*** Opening Exercise inputs ***

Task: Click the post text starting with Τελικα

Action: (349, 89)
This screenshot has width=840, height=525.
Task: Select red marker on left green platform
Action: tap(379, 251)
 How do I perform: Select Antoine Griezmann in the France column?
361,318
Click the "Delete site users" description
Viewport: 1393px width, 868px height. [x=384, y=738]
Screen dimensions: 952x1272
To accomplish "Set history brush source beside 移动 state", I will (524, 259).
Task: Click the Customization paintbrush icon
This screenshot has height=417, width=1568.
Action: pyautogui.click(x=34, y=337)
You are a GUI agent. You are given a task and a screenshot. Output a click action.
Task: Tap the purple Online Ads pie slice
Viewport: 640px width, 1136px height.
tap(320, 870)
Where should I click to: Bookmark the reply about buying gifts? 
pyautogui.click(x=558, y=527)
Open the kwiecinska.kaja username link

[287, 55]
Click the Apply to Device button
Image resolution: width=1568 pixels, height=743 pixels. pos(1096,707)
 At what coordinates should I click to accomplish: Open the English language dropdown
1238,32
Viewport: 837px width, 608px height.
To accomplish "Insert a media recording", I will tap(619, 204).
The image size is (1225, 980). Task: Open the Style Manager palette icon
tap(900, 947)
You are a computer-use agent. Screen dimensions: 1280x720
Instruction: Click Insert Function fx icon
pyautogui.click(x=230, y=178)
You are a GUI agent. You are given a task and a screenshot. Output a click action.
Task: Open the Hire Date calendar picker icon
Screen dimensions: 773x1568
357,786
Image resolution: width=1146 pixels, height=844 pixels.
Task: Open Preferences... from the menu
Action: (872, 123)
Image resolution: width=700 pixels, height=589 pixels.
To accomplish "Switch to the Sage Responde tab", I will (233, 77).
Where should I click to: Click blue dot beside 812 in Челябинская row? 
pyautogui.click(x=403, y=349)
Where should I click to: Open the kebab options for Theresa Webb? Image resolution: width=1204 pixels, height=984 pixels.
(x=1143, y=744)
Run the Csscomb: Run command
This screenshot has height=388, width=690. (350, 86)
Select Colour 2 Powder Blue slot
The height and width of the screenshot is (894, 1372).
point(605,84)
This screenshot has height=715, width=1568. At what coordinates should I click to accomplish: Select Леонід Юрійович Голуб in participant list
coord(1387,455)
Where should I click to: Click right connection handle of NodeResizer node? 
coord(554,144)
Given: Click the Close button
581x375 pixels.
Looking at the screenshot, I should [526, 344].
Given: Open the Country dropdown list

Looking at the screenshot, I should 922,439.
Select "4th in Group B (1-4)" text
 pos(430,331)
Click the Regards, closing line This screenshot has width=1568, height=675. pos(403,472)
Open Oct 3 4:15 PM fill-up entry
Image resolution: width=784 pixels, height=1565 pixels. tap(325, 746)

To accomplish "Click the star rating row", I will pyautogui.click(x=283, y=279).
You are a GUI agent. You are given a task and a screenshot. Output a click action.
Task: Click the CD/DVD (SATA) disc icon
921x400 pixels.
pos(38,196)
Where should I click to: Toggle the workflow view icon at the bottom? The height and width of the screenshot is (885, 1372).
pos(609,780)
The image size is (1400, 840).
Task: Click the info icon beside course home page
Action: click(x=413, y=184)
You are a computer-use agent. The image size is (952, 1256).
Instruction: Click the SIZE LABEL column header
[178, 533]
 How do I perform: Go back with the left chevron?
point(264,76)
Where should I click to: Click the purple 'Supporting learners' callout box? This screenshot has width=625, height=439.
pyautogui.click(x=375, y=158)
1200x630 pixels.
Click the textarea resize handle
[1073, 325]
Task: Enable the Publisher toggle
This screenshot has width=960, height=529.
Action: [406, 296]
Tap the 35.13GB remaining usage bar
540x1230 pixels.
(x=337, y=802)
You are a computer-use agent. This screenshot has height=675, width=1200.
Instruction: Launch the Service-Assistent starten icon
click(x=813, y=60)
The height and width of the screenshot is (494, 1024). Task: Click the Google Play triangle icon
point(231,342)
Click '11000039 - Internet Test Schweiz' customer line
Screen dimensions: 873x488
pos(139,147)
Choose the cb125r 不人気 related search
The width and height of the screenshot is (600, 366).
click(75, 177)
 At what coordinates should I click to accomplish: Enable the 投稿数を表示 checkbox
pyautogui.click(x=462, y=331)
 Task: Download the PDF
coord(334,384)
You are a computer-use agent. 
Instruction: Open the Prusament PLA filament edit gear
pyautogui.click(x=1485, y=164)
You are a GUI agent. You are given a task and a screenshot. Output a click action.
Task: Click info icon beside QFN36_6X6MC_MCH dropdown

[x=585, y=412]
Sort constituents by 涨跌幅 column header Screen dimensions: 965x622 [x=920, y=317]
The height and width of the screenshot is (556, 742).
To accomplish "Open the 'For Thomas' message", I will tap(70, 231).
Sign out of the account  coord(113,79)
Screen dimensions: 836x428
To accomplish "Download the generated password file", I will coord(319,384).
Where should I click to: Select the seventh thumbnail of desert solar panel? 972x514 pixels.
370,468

*** Closing Exercise inputs ***

Action item:
Give a word-for-word restatement of every record.

Task result:
Task: Click the post text starting with Τελικα

Action: (349, 89)
This screenshot has width=840, height=525.
Task: Select red marker on left green platform
Action: tap(379, 251)
 How do I perform: Select Antoine Griezmann in the France column?
361,318
Click the "Delete site users" description
Viewport: 1393px width, 868px height. [x=384, y=738]
Screen dimensions: 952x1272
To accomplish "Set history brush source beside 移动 state", I will (524, 259).
Task: Click the Customization paintbrush icon
This screenshot has height=417, width=1568.
Action: pyautogui.click(x=34, y=337)
You are a GUI agent. You are given a task and a screenshot. Output a click action.
Task: Tap the purple Online Ads pie slice
Viewport: 640px width, 1136px height.
tap(320, 870)
Where should I click to: Bookmark the reply about buying gifts? 
pyautogui.click(x=558, y=527)
Open the kwiecinska.kaja username link

[287, 55]
Click the Apply to Device button
Image resolution: width=1568 pixels, height=743 pixels. pos(1096,707)
 At what coordinates should I click to accomplish: Open the English language dropdown
1238,32
Viewport: 837px width, 608px height.
To accomplish "Insert a media recording", I will tap(619, 204).
The image size is (1225, 980). Task: Open the Style Manager palette icon
tap(900, 947)
You are a computer-use agent. Screen dimensions: 1280x720
Instruction: Click Insert Function fx icon
pyautogui.click(x=230, y=178)
You are a GUI agent. You are given a task and a screenshot. Output a click action.
Task: Open the Hire Date calendar picker icon
Screen dimensions: 773x1568
357,786
Image resolution: width=1146 pixels, height=844 pixels.
Task: Open Preferences... from the menu
Action: (872, 123)
Image resolution: width=700 pixels, height=589 pixels.
To accomplish "Switch to the Sage Responde tab", I will (233, 77).
Where should I click to: Click blue dot beside 812 in Челябинская row? 
pyautogui.click(x=403, y=349)
Where should I click to: Open the kebab options for Theresa Webb? Image resolution: width=1204 pixels, height=984 pixels.
(x=1143, y=744)
Run the Csscomb: Run command
This screenshot has height=388, width=690. (350, 86)
Select Colour 2 Powder Blue slot
The height and width of the screenshot is (894, 1372).
point(605,84)
This screenshot has height=715, width=1568. At what coordinates should I click to accomplish: Select Леонід Юрійович Голуб in participant list
coord(1387,455)
Where should I click to: Click right connection handle of NodeResizer node? 
coord(554,144)
Given: Click the Close button
581x375 pixels.
Looking at the screenshot, I should [526, 344].
Given: Open the Country dropdown list

Looking at the screenshot, I should 922,439.
Select "4th in Group B (1-4)" text
 pos(430,331)
Click the Regards, closing line This screenshot has width=1568, height=675. pos(403,472)
Open Oct 3 4:15 PM fill-up entry
Image resolution: width=784 pixels, height=1565 pixels. tap(325, 746)

To accomplish "Click the star rating row", I will pyautogui.click(x=283, y=279).
You are a GUI agent. You are given a task and a screenshot. Output a click action.
Task: Click the CD/DVD (SATA) disc icon
921x400 pixels.
pos(38,196)
Where should I click to: Toggle the workflow view icon at the bottom? The height and width of the screenshot is (885, 1372).
pos(609,780)
The image size is (1400, 840).
Task: Click the info icon beside course home page
Action: click(x=413, y=184)
You are a computer-use agent. The image size is (952, 1256).
Instruction: Click the SIZE LABEL column header
[178, 533]
 How do I perform: Go back with the left chevron?
point(264,76)
Where should I click to: Click the purple 'Supporting learners' callout box? This screenshot has width=625, height=439.
pyautogui.click(x=375, y=158)
1200x630 pixels.
Click the textarea resize handle
[1073, 325]
Task: Enable the Publisher toggle
This screenshot has width=960, height=529.
Action: [406, 296]
Tap the 35.13GB remaining usage bar
540x1230 pixels.
(x=337, y=802)
You are a computer-use agent. This screenshot has height=675, width=1200.
Instruction: Launch the Service-Assistent starten icon
click(x=813, y=60)
The height and width of the screenshot is (494, 1024). Task: Click the Google Play triangle icon
point(231,342)
Click '11000039 - Internet Test Schweiz' customer line
Screen dimensions: 873x488
pos(139,147)
Choose the cb125r 不人気 related search
The width and height of the screenshot is (600, 366).
click(75, 177)
 At what coordinates should I click to accomplish: Enable the 投稿数を表示 checkbox
pyautogui.click(x=462, y=331)
 Task: Download the PDF
coord(334,384)
You are a computer-use agent. 
Instruction: Open the Prusament PLA filament edit gear
pyautogui.click(x=1485, y=164)
You are a GUI agent. You are given a task and a screenshot. Output a click action.
Task: Click info icon beside QFN36_6X6MC_MCH dropdown

[x=585, y=412]
Sort constituents by 涨跌幅 column header Screen dimensions: 965x622 [x=920, y=317]
The height and width of the screenshot is (556, 742).
To accomplish "Open the 'For Thomas' message", I will tap(70, 231).
Sign out of the account  coord(113,79)
Screen dimensions: 836x428
To accomplish "Download the generated password file", I will coord(319,384).
Where should I click to: Select the seventh thumbnail of desert solar panel? 972x514 pixels.
370,468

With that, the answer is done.